In February, my partner Barbara became a freeway flyer. No special license for freeway flying is required. All you need is eight years of college, teaching experience, wheels and, of course, another source of income. I decided to co-pilot the 90-minute trip from our home in Davis to Rohnert Park when she became a part-time instructor at Sonoma State University. (Public transportation by bike, train and two busses takes 4.5 hours.)

Knowing that Sonoma County is a productive mushroom habitat, I brought my sketchpad and watercolors with me on these journeys. Field manuals remained in the trunk until needed for identification. The rule in sketching mushrooms is to draw first when the specimen is fresh and ID afterward. I collected and painted fungi while Barbara taught her class. When needed, I supervised makeup exams in the library.

I am no stranger to campus foraging. I have identified several dozen species on the UC Davis campus where I taught for 40 years, and pass time at dull meetings drawing mushrooms. By now, UC Davis mushrooms are familiar. I looked forward to checking out the SSU campus as a new habitat. This would also be an opportunity to observe growth stages. Returning to the campus at one-week intervals, I could follow individual mushrooms from the button stage to maturity and finally to desiccation.

Not knowing what I would find, I collected a few representatives of anything that I could sketch, including buggy, blackened and over-the-hill specimens, LBMs (little brown mushrooms) and deflated puffballs. The coffeehouse in the Schulz Library proved a good location to paint what I collected. There are tables with natural light and refreshments available. Everyone is cool. The old guy could do his painting without an audience. No one approached or watched what I was doing. By mid-March, I was a Friday-afternoon fixture; the service staff knew I wanted a small latté.

Collecting mushrooms so near to where I could paint them was a new experience for me. Most places, I have to wait hours until I return home to begin painting, and by then the specimens will have deteriorated.

The SSU campus is beautifully landscaped with widely spaced buildings, well-tended flower beds and gardens, and many trees, both domestic and exotic species. The groundskeepers seem to have an unlimited supply of wood chips. There are several small artificial lakes and plenty of benches on which to sit and contemplate. The ambiance reminded me of Davis when I started teaching in 1963. There were only 4,500 students at the time, plenty of space between buildings and no traffic lights in town.

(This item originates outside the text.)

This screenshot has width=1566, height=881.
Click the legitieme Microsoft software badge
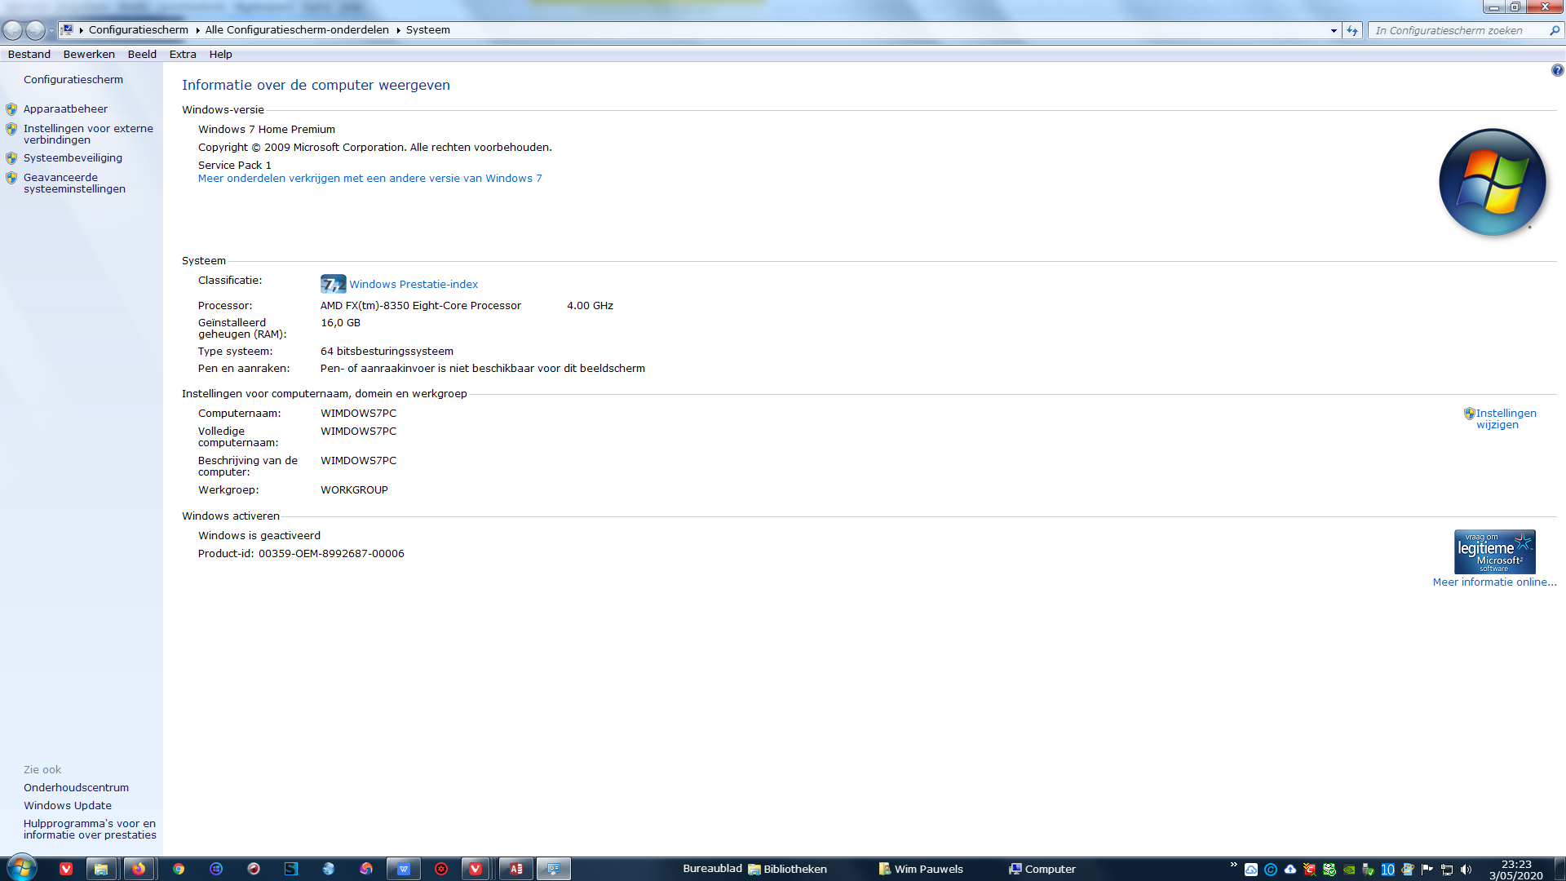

Foraging in a new location revealed minor variations of familiar species. Whether these were new varieties or just environmental adaptations is difficult to say without DNA analysis. Weekly visits provided the opportunity to observe patterns of succession. The previous week's enormous fruiting of small inky caps precipitously declined on my next visit, but the tough twisted cup fungi increased, although many were dark and moldy. Watered lawns brought up tiny grass fungi. By mid-March, after the rains had stopped, almost all the mushrooms I saw were repeats. There were still hundreds of tan spring agrocybes with cracked caps in the wood chips, and dozens of handsome spring amanitas under live oak along East Redwood Avenue, but I had already painted them. Occasionally, I called something a new variety of a familiar species just to keep my search going. By April, the spring fruiting was over and my documentation ended.

There are several edible varieties on campus and even a few hallucinogenic psilocybe, although I collected only single specimens as painting models. On several occasions, the planter beds outside Darwin Hall contained prized morels, the kind that sell for megabucks in upscale markets.

 

I don't mind divulging their location as I won't be returning any time soon. With the state budget in limbo and looming cuts, part-time instructors aren't likely to be rehired. Enrollments may be reduced and classes cut. The freeway flier landed, taught her course and now is gone.